**YOUR OBJECTIVE**. Every line with "Mona" in it should be copied from the data.
++++ INPUT MATERIAL
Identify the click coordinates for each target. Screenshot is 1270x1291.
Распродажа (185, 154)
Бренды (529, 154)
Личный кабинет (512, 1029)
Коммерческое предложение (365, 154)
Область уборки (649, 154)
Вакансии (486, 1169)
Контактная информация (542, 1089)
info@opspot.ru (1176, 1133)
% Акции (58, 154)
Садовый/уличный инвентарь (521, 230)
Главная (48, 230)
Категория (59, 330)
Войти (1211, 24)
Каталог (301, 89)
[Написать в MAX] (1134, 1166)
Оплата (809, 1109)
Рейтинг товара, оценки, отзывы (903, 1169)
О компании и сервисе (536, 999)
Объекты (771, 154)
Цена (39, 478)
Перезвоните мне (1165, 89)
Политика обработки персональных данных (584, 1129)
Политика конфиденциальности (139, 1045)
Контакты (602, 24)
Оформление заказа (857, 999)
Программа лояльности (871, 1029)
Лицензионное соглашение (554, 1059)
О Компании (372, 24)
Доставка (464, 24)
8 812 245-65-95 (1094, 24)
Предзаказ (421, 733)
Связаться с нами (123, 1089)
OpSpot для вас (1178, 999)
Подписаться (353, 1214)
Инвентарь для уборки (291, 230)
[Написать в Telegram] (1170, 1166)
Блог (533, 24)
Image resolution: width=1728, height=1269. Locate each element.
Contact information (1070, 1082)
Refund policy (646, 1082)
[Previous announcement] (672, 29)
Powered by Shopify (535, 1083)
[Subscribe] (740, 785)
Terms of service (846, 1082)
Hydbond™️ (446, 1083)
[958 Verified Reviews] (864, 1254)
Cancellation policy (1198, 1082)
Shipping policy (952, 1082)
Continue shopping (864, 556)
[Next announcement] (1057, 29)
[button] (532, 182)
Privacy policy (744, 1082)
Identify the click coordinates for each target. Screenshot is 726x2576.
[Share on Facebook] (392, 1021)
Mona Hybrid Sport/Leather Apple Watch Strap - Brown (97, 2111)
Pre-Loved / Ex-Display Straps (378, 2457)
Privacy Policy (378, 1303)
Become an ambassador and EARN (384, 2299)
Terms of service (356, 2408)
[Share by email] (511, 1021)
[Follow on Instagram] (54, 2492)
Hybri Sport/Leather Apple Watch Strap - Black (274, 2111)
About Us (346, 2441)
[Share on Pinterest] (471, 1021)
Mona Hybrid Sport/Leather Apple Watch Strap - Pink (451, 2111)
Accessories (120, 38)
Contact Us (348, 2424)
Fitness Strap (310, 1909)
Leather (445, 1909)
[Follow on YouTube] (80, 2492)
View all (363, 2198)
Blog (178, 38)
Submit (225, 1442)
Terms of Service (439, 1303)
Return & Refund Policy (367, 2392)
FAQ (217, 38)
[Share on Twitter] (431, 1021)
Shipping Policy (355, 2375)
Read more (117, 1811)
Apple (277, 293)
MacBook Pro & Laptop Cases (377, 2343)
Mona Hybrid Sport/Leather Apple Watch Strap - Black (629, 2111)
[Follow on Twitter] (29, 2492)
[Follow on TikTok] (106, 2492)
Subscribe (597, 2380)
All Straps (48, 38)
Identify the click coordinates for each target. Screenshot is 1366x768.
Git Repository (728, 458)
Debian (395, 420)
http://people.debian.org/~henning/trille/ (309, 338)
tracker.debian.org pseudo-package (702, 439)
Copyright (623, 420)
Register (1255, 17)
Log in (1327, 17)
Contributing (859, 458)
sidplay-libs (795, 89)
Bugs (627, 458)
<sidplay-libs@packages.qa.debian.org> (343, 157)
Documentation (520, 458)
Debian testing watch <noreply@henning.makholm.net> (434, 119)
++++++++
**SOLUTION FOR THIS EXERCISE**.
Mona Hybrid Sport/Leather Apple Watch Strap - Brown (97, 2111)
Mona Hybrid Sport/Leather Apple Watch Strap - Pink (451, 2111)
Mona Hybrid Sport/Leather Apple Watch Strap - Black (629, 2111)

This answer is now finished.